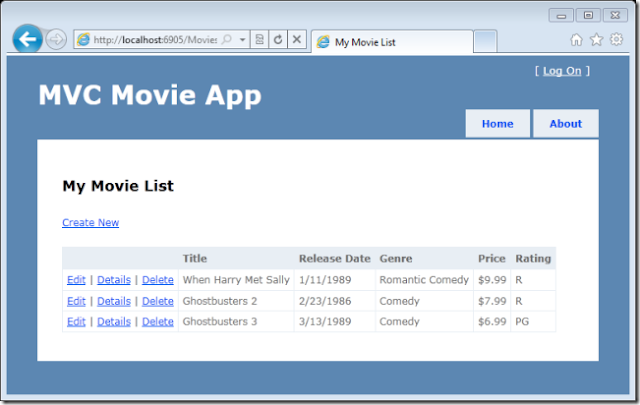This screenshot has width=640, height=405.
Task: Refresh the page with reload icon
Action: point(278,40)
——
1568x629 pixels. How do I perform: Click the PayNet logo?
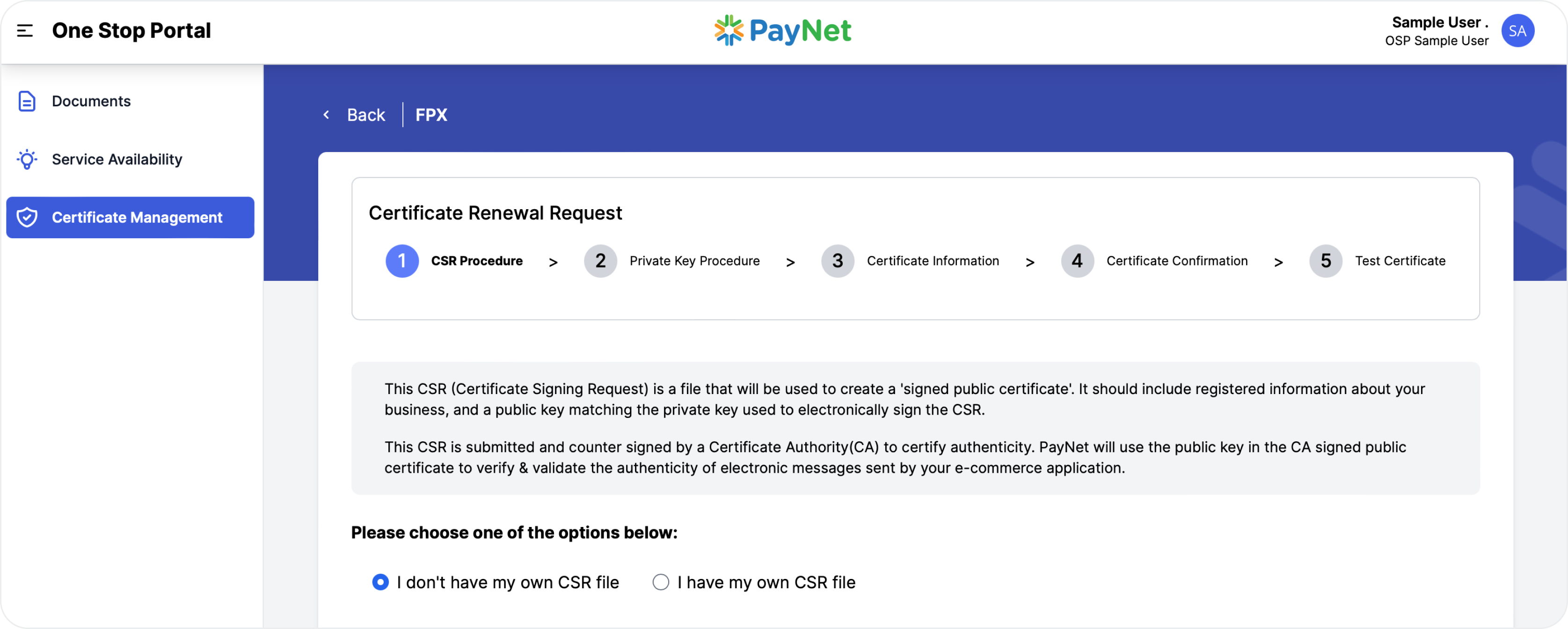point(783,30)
——
_To be done_: Transcribe the records starting at the line containing "This screenshot has width=640, height=405." and ending at the line containing "Action: point(278,40)", including both of those lines. Omit the pictures from the answer.

_Reply_:
This screenshot has width=640, height=405.
Task: Refresh the page with reload icon
Action: point(278,40)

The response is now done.